Ein Mangel dieser Art liegt vor, wenn aus der erforderlichen Erklärung nicht ersichtlich ist, ob sich der Einspruch gegen den gesamten Gegenstand des Patents oder nur gegen einen Teil davon richtet, also ob er gegen die gesamten Patentansprüche oder nur gegen einen Anspruch oder nur einen Teil davon, z. B. eine Alternative oder ein Ausführungsbeispiel, gerichtet ist.
iv)In der Einspruchsschrift fehlt eine Erklärung darüber, auf welche Einspruchsgründe der Einspruch gestützt wird.
Eine Einspruchsschrift ist mit einem Mangel dieser Art behaftet, wenn darin nicht mindestens einer der in Art. 100 genannten Einspruchsgründe (siehe D‑III, 5) genannt ist. Wird als Einspruchsgrund mangelnde Patentierbarkeit genannt, so muss sich zumindest implizit aus der Begründung ergeben, welche der Voraussetzungen für die Patentierbarkeit (Art. 52 bis Art. 57) als nicht erfüllt angesehen werden.
v)Die Einspruchsschrift ist nicht ausreichend substanziiert.
Nach Regel 76 (2) c) muss die Einspruchsschrift eine Erklärung darüber enthalten, in welchem Umfang gegen das europäische Patent Einspruch eingelegt und auf welche Einspruchsgründe der Einspruch gestützt wird, sowie die Angabe der zur Begründung vorgebrachten Tatsachen und Beweismittel.
Aus dem Wortlaut der Regel 76 (2) c) geht deutlich hervor, dass es zwischen den Einspruchsgründen, d. h. der Rechtsgrundlage für den Widerruf des Patents (z. B. Art. 100 a)), und den zur Begründung vorgebrachten Tatsachen und Beweismitteln zu unterscheiden gilt. Wenn die Tatsachen und Beweismittel fehlen oder so vage sind, dass sie kein angemessenes Verständnis des Falles ermöglichen, gilt der Einspruch als Ausdruck einer bloßen Behauptung, die nicht für die Zulässigkeit des Einspruchs ausreicht.

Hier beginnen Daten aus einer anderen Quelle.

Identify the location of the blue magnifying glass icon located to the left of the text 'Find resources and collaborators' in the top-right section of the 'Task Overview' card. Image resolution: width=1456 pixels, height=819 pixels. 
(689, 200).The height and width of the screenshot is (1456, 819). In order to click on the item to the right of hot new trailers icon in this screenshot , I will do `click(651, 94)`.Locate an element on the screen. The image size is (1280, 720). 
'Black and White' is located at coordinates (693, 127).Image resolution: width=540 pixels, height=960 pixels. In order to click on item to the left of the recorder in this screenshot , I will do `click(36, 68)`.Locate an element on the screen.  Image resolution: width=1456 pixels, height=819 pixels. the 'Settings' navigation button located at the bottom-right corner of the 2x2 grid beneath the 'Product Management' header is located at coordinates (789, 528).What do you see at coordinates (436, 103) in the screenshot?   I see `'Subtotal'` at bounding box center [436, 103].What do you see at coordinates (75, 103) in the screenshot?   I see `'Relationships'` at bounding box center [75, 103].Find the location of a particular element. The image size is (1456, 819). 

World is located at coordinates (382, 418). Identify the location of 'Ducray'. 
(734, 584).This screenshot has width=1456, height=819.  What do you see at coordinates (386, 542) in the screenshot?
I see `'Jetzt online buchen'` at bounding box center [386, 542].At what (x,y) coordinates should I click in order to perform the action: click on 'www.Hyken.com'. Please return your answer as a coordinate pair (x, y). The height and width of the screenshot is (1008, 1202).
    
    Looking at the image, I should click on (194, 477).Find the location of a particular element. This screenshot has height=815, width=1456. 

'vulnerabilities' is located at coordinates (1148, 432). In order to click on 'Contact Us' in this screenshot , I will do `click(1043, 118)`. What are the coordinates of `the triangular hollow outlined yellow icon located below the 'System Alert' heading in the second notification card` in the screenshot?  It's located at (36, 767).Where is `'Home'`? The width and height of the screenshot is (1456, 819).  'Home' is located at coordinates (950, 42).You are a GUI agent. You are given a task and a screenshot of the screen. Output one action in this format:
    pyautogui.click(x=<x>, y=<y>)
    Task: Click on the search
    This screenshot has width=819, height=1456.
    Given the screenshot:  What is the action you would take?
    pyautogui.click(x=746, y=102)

Deshalb muss der Einsprechende seine Einspruchsgründe untermauern, indem er zumindest zu einem dieser Gründe Tatsachen und Beweismittel anführt. Der Einsprechende muss den rechtlichen und faktischen Rahmen herstellen, auf den sich der Einspruch stützt, damit überhaupt eine materiellrechtliche Prüfung stattfinden kann. Die Einspruchsabteilung und der Patentinhaber müssen folglich ohne weitere eigene Ermittlungen nachvollziehen können, worüber im betreffenden Fall zu entscheiden ist. Für die Zulässigkeit des Einspruchs ist es nicht erforderlich, dass eine endgültige Entscheidung ohne weitere Ermittlungen getroffen werden kann. Mit anderen Worten: Ob die Tatsachen, auf die ein Einsprechender seine Einspruchsbegründung stützt, bewiesen sind oder bewiesen werden können, ist eine Frage der materiellrechtlichen Prüfung und nicht der Zulässigkeit des Einspruchs.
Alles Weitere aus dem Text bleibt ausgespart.